> [INSTRUCTIONS TO FOLLOW]: Determine the number of lines in the listing below in which the word "each" is present, and state it without comment.

> [MATERIAL SUPPLIED]:
◇ ◇ ◇ ◇ ◇ ◇ ◇

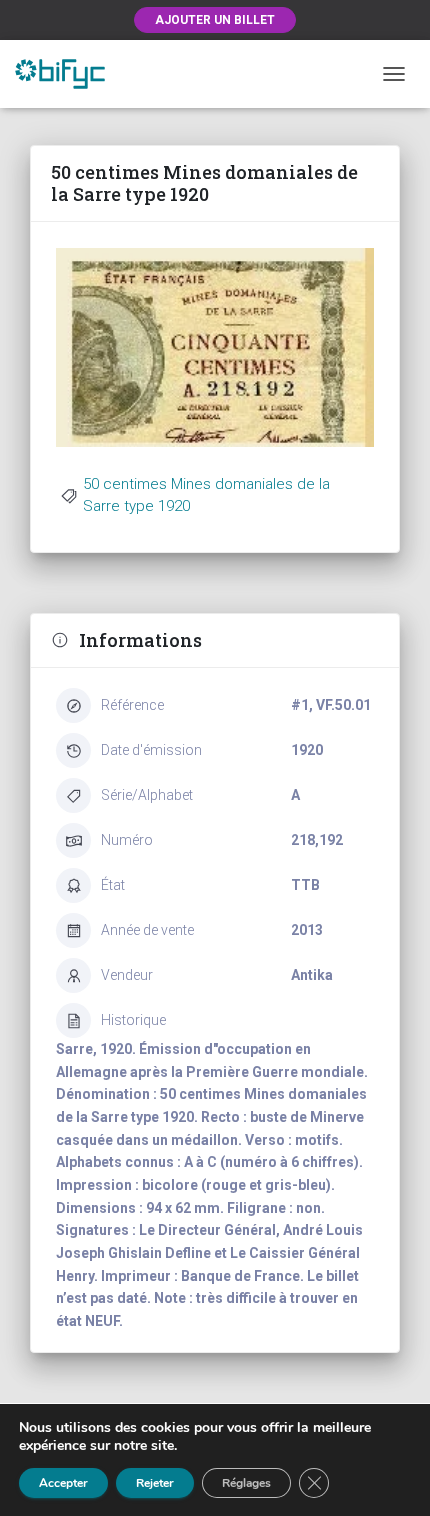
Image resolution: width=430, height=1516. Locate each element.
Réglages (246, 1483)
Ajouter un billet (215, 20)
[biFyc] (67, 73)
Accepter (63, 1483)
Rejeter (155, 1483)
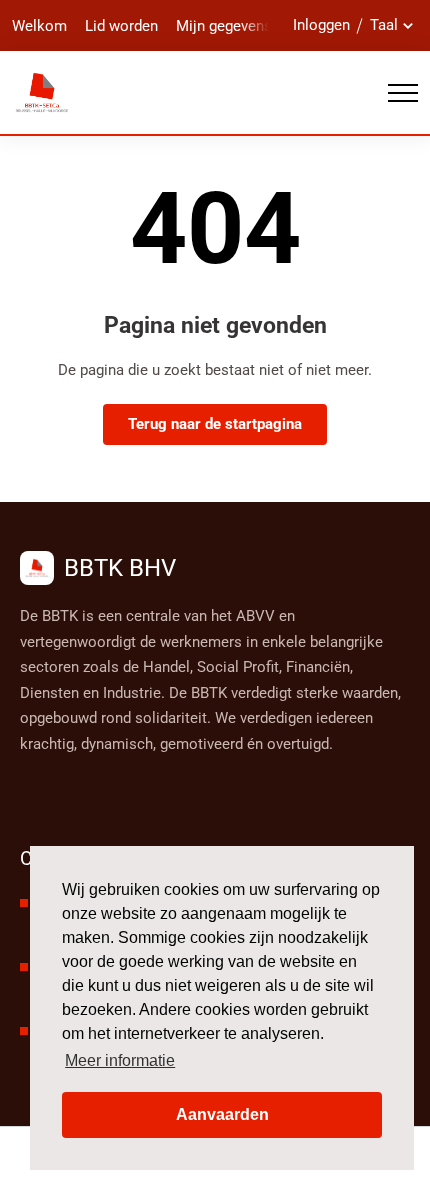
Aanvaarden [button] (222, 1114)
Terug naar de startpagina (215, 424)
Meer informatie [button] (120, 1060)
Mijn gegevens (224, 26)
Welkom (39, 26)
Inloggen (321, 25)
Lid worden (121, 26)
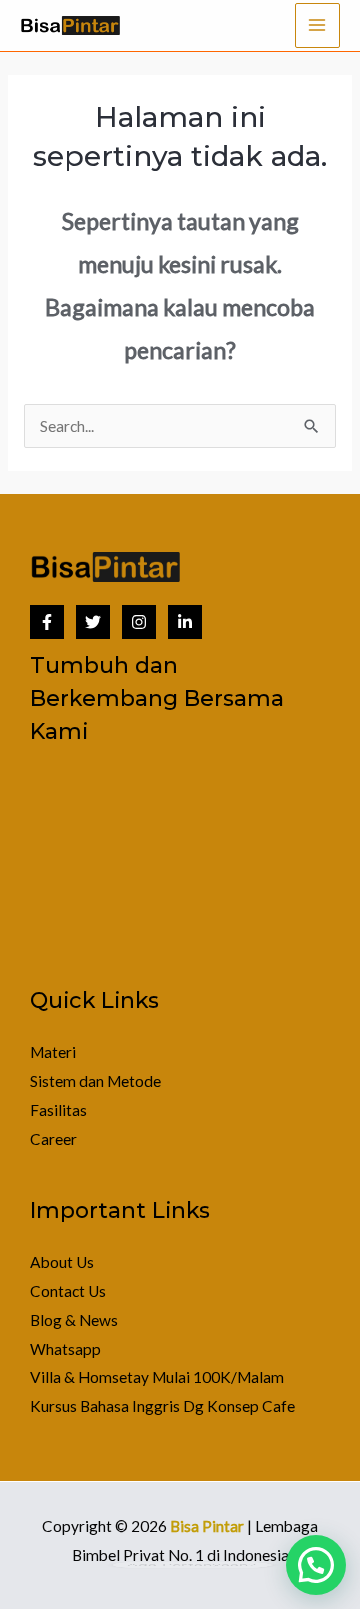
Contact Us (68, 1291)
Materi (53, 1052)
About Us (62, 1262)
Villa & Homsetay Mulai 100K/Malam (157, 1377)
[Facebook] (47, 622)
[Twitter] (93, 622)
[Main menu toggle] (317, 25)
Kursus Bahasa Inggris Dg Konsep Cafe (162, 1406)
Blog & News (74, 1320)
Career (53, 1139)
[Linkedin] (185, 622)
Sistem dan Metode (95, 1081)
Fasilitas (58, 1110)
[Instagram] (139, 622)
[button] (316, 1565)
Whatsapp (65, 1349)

◇ ◇ ◇ ◇ ◇ ◇ ◇

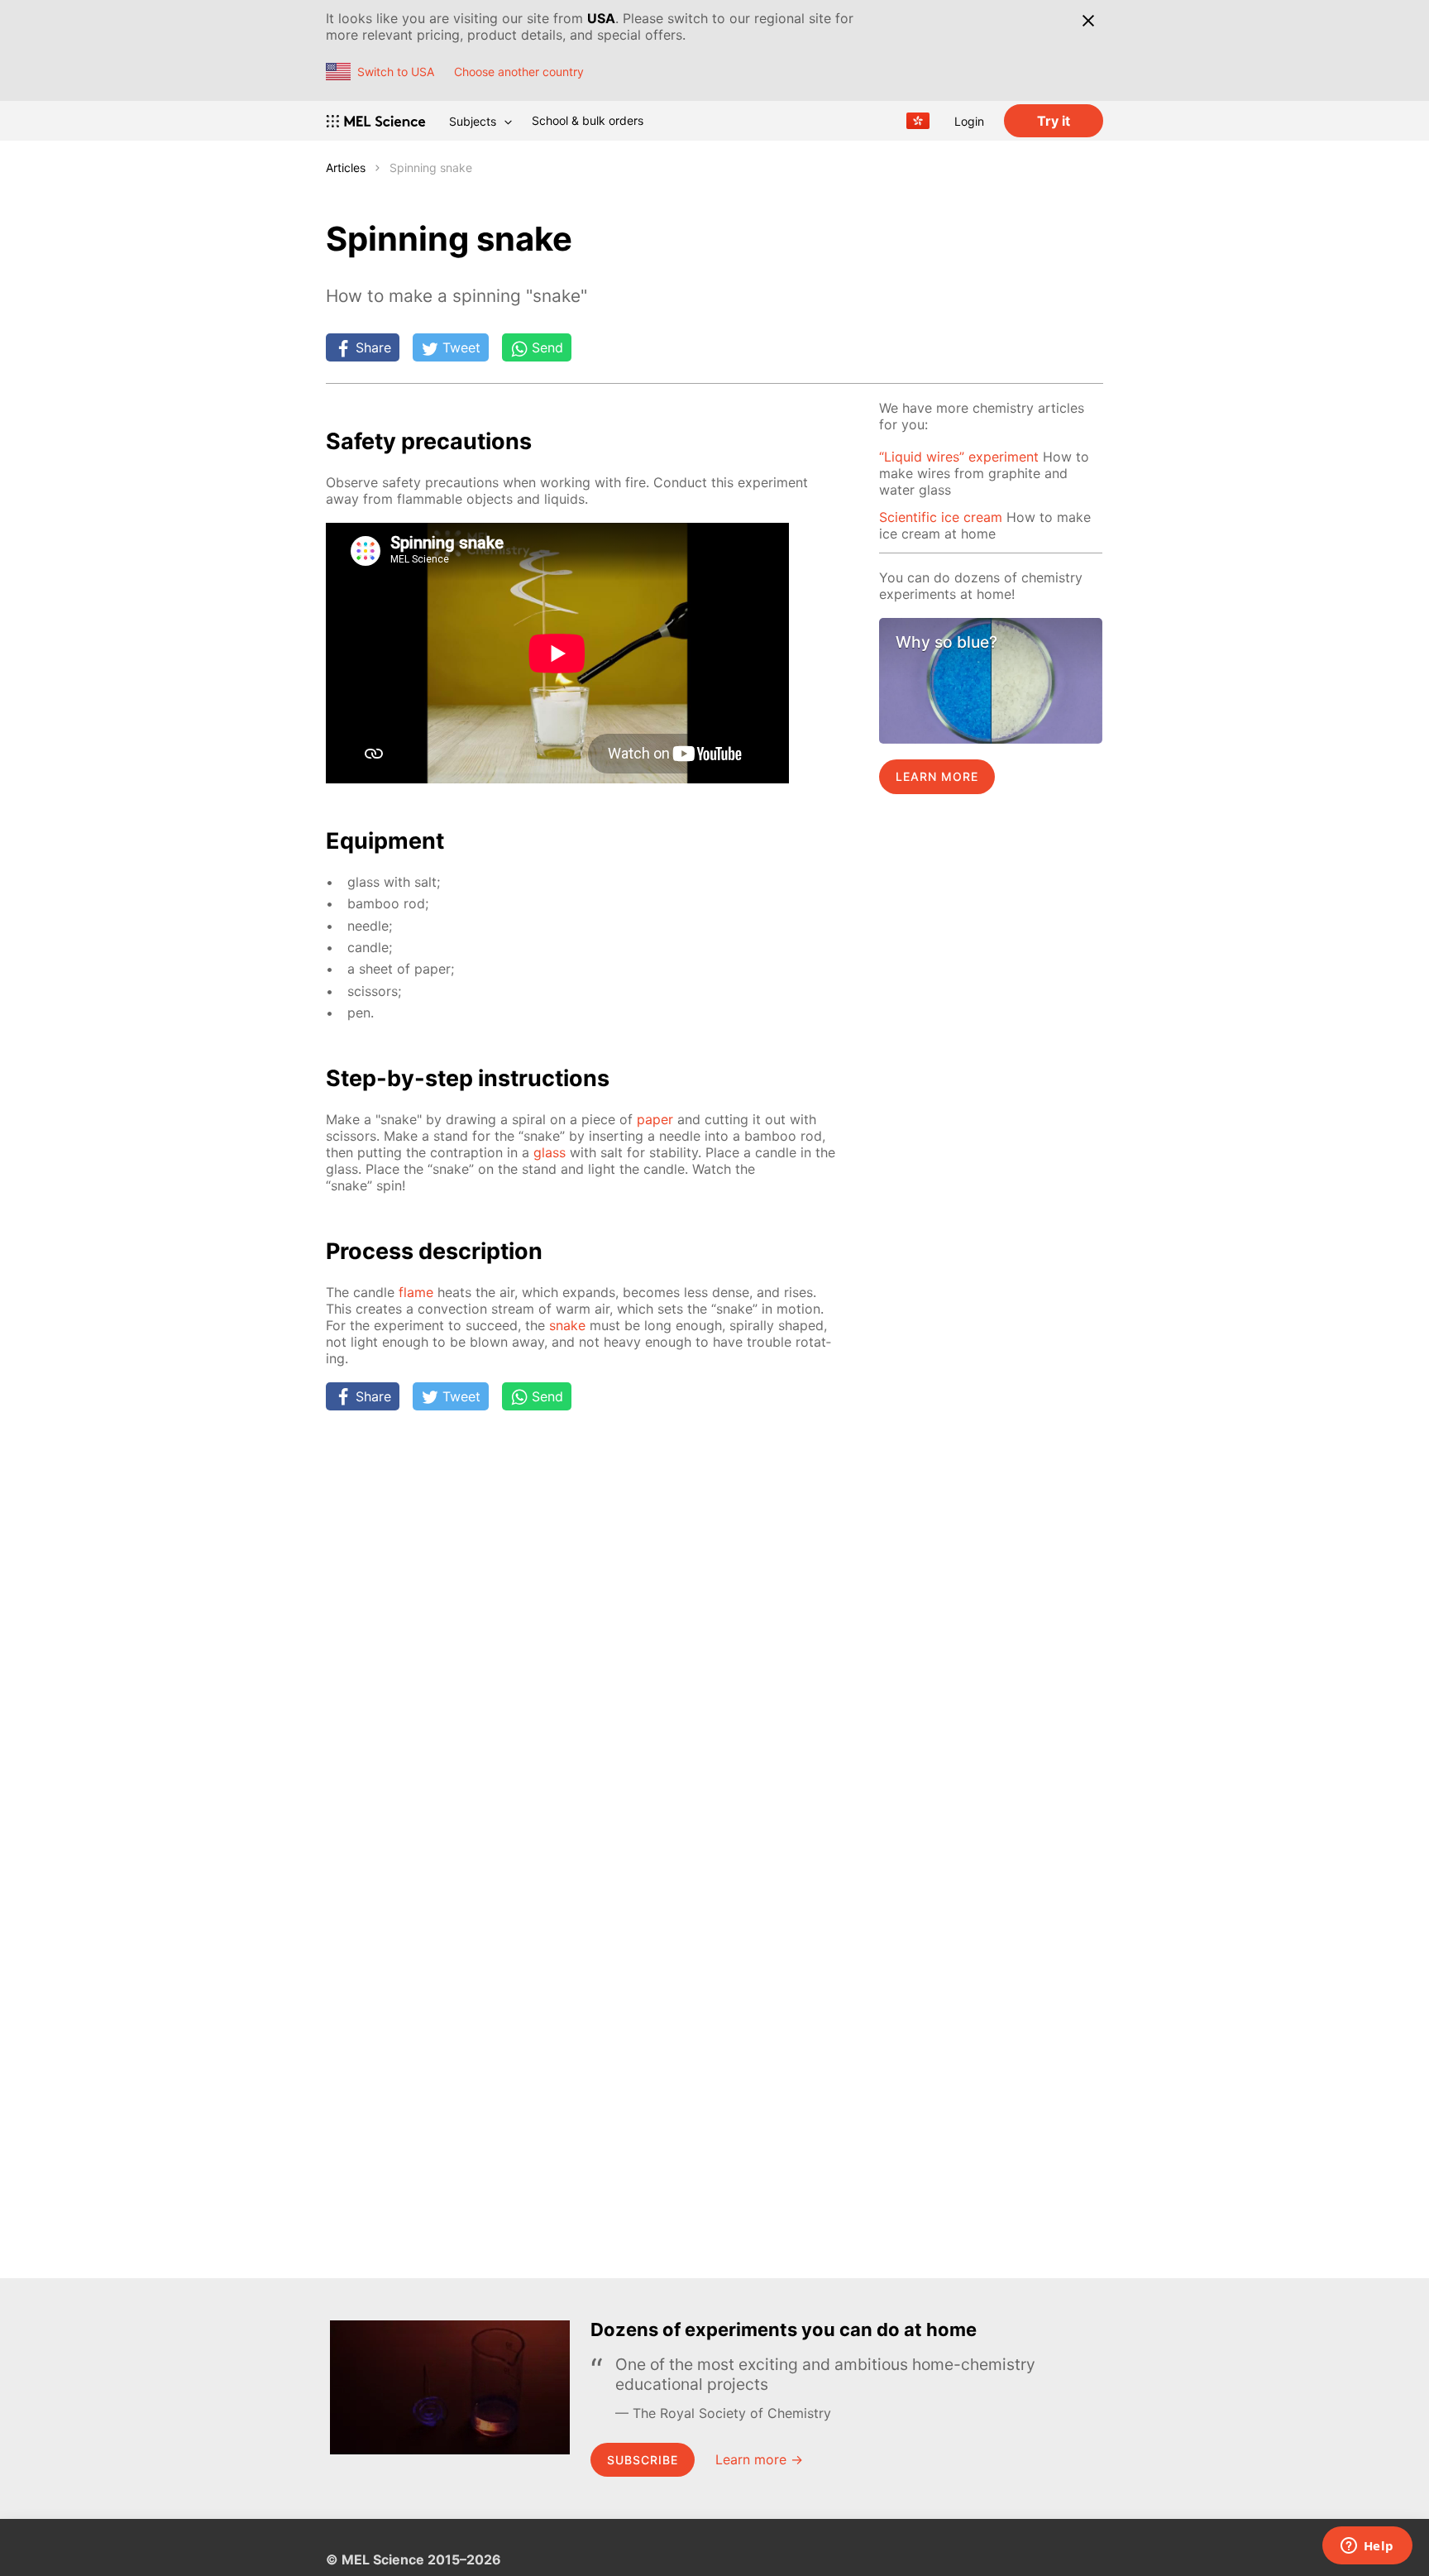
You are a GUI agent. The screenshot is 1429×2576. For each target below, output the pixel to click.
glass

◇ ◇ ◇ ◇ ◇ ◇ ◇

> [ANSWER TO THE PROBLEM]: 2